The group is slowly attracting members, some of whom were living out of state at the time of the abuse. She believes more cases of abuse will come out in Atlanta in coming years.

Gregory said it often takes years for cases to be reported. Many of the cases being dealt with today in places like Chicago go back decades, he said.

The Archdiocese has set up a Web site for those who want to report abuse and it includes advice about reporting to law-enforcement authorities.

Joe's abuse took place in early 1980s.

Shortly after he settled his suit last year, he was hired to try to straighten out Fulton County's Department of Family and Children Services.

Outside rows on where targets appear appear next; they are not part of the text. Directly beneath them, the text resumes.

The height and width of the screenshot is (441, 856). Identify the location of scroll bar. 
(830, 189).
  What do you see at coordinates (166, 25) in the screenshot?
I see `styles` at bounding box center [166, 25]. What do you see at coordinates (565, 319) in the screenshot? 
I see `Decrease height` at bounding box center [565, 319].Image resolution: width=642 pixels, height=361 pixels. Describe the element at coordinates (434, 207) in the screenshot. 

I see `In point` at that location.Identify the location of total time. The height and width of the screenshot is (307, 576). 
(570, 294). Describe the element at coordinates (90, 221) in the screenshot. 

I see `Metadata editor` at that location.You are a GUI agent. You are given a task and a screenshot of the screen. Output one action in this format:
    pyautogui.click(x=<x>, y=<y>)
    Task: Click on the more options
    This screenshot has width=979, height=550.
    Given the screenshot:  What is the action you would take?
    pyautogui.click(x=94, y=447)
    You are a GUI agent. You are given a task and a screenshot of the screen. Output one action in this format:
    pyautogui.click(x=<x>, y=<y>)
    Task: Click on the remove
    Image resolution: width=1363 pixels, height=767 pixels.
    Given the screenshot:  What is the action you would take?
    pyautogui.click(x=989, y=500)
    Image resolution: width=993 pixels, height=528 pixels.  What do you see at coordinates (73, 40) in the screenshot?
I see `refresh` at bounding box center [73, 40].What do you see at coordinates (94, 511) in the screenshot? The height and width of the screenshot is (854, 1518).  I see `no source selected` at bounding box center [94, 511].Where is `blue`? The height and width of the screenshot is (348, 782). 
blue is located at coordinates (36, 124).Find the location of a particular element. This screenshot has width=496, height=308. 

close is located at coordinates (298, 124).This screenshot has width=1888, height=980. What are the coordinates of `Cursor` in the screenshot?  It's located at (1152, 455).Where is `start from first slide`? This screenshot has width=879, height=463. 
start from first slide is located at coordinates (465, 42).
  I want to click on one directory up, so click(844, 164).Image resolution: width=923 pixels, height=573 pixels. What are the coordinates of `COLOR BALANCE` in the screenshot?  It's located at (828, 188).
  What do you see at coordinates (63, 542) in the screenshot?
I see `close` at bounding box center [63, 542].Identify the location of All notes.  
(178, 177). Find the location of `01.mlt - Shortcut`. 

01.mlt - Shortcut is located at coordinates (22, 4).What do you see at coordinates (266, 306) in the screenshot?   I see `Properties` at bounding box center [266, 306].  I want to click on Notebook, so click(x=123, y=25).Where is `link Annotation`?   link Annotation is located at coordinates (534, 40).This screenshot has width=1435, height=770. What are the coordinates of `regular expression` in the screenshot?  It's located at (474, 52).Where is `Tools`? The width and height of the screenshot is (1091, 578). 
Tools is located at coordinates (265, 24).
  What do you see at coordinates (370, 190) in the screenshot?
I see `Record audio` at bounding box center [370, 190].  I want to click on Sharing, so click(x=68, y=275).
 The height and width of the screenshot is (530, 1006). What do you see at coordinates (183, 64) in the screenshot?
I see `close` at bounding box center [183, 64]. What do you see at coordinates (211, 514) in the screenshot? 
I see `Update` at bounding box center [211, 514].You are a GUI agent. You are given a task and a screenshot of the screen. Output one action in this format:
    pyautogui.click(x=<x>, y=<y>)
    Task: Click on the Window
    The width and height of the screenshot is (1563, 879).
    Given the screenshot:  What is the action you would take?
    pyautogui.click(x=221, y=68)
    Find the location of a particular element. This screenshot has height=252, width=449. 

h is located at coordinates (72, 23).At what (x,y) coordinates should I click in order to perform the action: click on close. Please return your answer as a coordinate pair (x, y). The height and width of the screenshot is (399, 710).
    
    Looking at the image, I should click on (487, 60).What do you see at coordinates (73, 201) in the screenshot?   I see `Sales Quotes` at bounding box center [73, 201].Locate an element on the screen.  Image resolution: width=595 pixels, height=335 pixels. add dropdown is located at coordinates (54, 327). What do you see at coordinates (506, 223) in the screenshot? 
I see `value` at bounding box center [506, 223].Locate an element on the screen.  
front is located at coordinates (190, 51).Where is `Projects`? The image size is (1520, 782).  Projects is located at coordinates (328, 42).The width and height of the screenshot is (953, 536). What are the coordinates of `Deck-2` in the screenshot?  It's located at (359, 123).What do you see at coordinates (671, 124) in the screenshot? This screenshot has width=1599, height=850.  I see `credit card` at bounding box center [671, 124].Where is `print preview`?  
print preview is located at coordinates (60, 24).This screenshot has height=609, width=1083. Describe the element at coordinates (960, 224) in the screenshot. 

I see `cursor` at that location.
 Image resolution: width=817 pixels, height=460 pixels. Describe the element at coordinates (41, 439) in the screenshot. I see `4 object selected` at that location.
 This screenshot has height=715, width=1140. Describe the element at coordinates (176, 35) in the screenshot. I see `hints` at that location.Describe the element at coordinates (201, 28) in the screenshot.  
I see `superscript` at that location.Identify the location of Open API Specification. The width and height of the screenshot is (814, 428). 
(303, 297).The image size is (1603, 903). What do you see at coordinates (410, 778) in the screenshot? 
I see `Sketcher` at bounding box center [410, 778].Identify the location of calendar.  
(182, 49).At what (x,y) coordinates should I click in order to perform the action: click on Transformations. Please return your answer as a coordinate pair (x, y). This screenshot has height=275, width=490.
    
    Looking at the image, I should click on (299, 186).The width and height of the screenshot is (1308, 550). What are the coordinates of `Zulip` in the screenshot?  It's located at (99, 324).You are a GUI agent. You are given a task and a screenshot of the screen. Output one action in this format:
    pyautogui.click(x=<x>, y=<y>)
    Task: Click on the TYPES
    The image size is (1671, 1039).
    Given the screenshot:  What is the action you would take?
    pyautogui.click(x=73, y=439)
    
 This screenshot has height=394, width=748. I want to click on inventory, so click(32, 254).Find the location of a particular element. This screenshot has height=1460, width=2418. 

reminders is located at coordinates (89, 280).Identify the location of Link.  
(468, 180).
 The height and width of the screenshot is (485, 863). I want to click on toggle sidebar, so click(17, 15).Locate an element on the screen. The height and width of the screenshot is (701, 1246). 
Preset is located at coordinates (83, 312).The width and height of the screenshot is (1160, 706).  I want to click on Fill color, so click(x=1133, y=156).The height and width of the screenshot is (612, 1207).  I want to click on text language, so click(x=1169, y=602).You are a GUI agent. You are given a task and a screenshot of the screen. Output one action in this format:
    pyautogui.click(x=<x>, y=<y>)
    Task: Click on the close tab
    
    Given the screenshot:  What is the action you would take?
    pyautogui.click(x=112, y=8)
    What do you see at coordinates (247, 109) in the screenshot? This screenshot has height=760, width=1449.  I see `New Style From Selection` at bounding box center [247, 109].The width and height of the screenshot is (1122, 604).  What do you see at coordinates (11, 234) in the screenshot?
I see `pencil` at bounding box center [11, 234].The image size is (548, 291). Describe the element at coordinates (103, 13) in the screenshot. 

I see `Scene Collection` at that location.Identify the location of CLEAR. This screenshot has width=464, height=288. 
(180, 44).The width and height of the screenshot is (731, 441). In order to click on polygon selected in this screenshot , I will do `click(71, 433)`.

Last spring, he was removed after a state report criticized his management style and questioned his results. Joe has defended himself, saying he was getting rid of deadwood and fighting a bureaucracy that was often intransigent.

Perhaps now people will realize the issues that were driving him, he hopes. He had been failed by the church bureaucracy and did not want his office to fail others, he said.

"I was uncompromising. I make no excuses for that," he said.

He believes his book will help bring some closure to that part of his life and encourage others who have been abused.

"I had to decide. I had to own [my pain], and as difficult as it was, learn to forgive."

And learning to forgive taught him something about becoming whole again.

"Forgiveness was not for those who have hurt you. It is for you."